The opener, "I Didn't Know What Time It Was," cycles between jazz waltz and 4/4 swing, setting the stage for unexpected surprises on the stellar staples that follow. "Nature Boy" gets a slow, dreamy treatment in 5/4 time, while "Just You, Just Me" is a series of duets between the players in the quartet.

Bassist Peter Barshay and drummer Alan Hall provide a tasty and tight team for rhythm support, playing together often, both with Lande and other musicians. They gel as a unit, understanding the minimum level of support Lande and Williamson expect. Williamson says that he has played together with Lande for 35 years, but the two have never made a standards album until now, providing the opportunity for something different.
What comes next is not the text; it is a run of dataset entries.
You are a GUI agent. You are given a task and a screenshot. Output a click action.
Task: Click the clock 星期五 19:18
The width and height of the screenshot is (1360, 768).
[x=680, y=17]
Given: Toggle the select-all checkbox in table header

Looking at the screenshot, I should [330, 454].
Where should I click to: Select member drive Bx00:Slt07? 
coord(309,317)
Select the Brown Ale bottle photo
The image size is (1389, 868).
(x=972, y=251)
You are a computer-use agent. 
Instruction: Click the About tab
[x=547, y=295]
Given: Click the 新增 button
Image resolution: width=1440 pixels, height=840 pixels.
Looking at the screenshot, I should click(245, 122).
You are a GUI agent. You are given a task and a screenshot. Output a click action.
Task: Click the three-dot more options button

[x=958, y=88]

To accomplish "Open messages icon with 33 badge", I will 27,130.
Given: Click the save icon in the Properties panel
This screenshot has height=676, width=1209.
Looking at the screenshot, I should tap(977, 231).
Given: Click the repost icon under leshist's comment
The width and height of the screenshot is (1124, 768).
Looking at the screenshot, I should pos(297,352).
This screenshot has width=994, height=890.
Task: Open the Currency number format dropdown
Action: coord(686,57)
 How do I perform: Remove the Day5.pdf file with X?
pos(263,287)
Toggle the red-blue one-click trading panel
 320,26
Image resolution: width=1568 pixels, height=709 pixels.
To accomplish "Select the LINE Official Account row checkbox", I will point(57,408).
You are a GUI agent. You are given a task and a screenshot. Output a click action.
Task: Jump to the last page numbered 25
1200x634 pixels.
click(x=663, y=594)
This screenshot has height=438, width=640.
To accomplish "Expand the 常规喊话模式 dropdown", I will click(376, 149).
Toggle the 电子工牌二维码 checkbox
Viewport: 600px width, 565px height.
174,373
Not requiring much rehearsal, but yielding obvious spontaneity and extraordinary interchange, Standard Transmission feels like a live jam session rather than a reading of complex arrangements.

Two selections combine tunes seldom joined: "Steps to a Woven Dream" pairs "You Stepped Out of a Dream" with "Weaver of Dreams"; "Mysterious Moon," on the other hand, couples Thelonious Monk's "Misterioso" with "How High the Moon," but played simultaneously and with a surprise ending.

Significant reharmonization and an altered melody suits the quartet's reading of "All of Me." Also included are: Joe Henderson's "Mamacita"; "Don't Blame Me," featuring countermelodies by Williamson, and Lande, on melodica; "Sweet and Lovely," with its time rotating between 3/4 and 4/4; and "The Touch of Your Lips," with Williamson on flute.